#### Instrucciones:
**A.** Según el hilo del foro, ¿qué enfermedad se ha podido erradicar en la zona?
**B.** Transcribe del hilo del foro el tramo que va desde "Expectacular, para los" hasta "y sale adelante.", ambos incluidos.
**C.** Sigue escribiendo el hilo del foro a partir de la última frase que aparece.

#### Texto de partida:
────────────────
Felicidades, manchegos

----------


## Luján

Impresionante. Simplemente impresionante. Ahora toca el análisis del vídeo por parte de los grandes conocedores de la zona.

La música elegida, genial. Especialmente la última.  :Wink:

----------


## No Registrado

> Bueno, pues allá va:
> 
> http://vimeo.com/63931292


Expectacular, para los que somos de muy lejos nos sirve de mucho tus reportajes

----------


## jason

Tremendo Avioneto, una pasada  :Wink: 

P


> ara los que hemos paseado esta zona, en pleno verano, con un calor tórrido, ver estas imágenes como de otro mundo...¡cómo estará de vida! A veces, en las tablas, no se ve a los patos y otros habitantes, pero se les oye en concierto, es un sueño, una sensación que yo sólo he tenido en la selva tropical. Es una verdadera e impresionante suerte que el paludismo se haya podido erradicar y podamos disfrutar de semejante espectáculo que, mal que les pese a tantos derrotistas, ha vuelto para no marcharse. No será tan puro como era antes, pero la naturaleza se adapta y sale adelante.
> 
> Algunas personas han visto desaparecer sus terrenos de cultivo, por los que seguro que un día se pagara un buen precio y no podrán compartir nuestra alegría, pero espero que reciban ayudas públicas que, por una vez estarían plenamente justificadas, porque la pérdida de sus terrenos es consecuencia de un error de la planificación territorial del Estado, que, por otra parte, hay que poner en el contexto histórico en que se produjo. En aquel momento, no ya en España, sino en todo el mundo, se consideraba una buena cosa desecar estas lagunas "insalubres" para convertirlas en terrenos de cultivo. Y se creía que se hacía una gran labor....Todavía tenemos que dar gracias de que no se acabase con las Tablas de forma definitiva, ha sido una gran fortuna, y una muestra de que la sensibilidad de muchas personas que luego quedan en el anonimato ha protegido grandes joyas de la naturaleza y del arte.
> 
> Felicidades, manchegos


Así pienso yo también. Gracisa por lo que me toca de manchego  :Wink:

----------


## No Registrado

bonito video .

gracias .

¿ empieza el lo que en google maps llaman " casa de la carcel de los rios " ?

donde se junta el canal del guadiana alto y el zancara ? 

en el video se ve que los maximos rellenos se han producido en la estructura mas artificial  : la central fotoelectrica .

es la unica cercana al paleocauce que no se ha inudado .

----------


## Avioneto

> bonito video .
> 
> gracias .
> 
> ¿ empieza el lo que en google maps llaman " casa de la carcel de los rios " ?
> 
> donde se junta el canal del guadiana alto y el zancara ?
────────────────
#### Listado dado:
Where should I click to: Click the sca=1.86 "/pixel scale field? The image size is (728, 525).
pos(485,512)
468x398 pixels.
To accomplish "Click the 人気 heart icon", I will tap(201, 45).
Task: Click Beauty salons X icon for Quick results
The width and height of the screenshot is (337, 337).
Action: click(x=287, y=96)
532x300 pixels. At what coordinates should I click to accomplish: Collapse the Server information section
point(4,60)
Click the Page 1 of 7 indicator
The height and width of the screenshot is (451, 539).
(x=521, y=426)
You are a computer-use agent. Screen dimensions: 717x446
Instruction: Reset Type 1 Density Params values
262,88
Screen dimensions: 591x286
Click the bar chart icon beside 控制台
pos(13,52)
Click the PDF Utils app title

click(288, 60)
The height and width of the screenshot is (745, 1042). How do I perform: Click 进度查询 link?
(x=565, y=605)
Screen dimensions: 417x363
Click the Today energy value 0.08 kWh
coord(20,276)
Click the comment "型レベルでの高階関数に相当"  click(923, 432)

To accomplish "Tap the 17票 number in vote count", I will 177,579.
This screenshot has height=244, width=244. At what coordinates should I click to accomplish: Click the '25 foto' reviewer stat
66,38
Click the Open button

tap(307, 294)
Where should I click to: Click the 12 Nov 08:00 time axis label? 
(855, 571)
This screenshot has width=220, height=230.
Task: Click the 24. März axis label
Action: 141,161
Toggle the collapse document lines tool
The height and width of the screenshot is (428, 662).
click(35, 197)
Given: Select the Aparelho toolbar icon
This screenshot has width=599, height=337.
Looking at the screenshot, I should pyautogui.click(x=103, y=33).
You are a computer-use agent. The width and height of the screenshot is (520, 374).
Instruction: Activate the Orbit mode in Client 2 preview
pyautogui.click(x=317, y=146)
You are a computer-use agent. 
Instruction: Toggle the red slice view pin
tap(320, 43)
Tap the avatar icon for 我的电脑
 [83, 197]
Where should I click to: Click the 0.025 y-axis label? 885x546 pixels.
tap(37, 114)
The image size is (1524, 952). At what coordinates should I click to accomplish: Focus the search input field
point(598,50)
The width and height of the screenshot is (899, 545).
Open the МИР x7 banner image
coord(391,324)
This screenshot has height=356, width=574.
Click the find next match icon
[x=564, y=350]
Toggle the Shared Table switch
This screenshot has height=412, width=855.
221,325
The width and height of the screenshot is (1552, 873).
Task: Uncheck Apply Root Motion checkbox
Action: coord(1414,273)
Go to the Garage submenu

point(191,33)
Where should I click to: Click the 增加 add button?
────────────────
#### Respuestas:
**A.** El paludismo.

**B.**
Expectacular, para los que somos de muy lejos nos sirve de mucho tus reportajes

----------


## jason

Tremendo Avioneto, una pasada  :Wink: 

P


> ara los que hemos paseado esta zona, en pleno verano, con un calor tórrido, ver estas imágenes como de otro mundo...¡cómo estará de vida! A veces, en las tablas, no se ve a los patos y otros habitantes, pero se les oye en concierto, es un sueño, una sensación que yo sólo he tenido en la selva tropical. Es una verdadera e impresionante suerte que el paludismo se haya podido erradicar y podamos disfrutar de semejante espectáculo que, mal que les pese a tantos derrotistas, ha vuelto para no marcharse. No será tan puro como era antes, pero la naturaleza se adapta y sale adelante.

**C.**
Creo que así es, pero no veo que aparezca el nombre de la casa en Google maps. Son las coordenadas 39.308269,-3.238649 de Google maps. Si buscais este número en Google maps, aparecerá una flecha verde: ahí es donde empieza el video. Y en la foto de Daimiel, la pequeña finca que se ve en primer plano es esta: 39.106982,-3.613713

Se me olvidó decir anoche que también colgé un par de fotos de la presa Montoro y otras dos de El Vicario, que como bien sabréis también están a rebosar. Tendré que volver por Zuacorta, que me lo dejé atrás sin querer, lo siento vaya.

----------


## DonQuijote

Exacto el video empieza en la carretera de Alcazar a Manzanares, por donde cruza el Záncara y el canal del Guadiana (o rio viejo del Guadiana) justo antes de juntarse estos dos y el Gigüela. Muchisimas gracias por compartirlo, magnifica edición.

----------


## No Registrado

Muchisimas gracias avioneto, en la foto de Daimiel que pusiste al principio ¿cuál es esa laguna que sale?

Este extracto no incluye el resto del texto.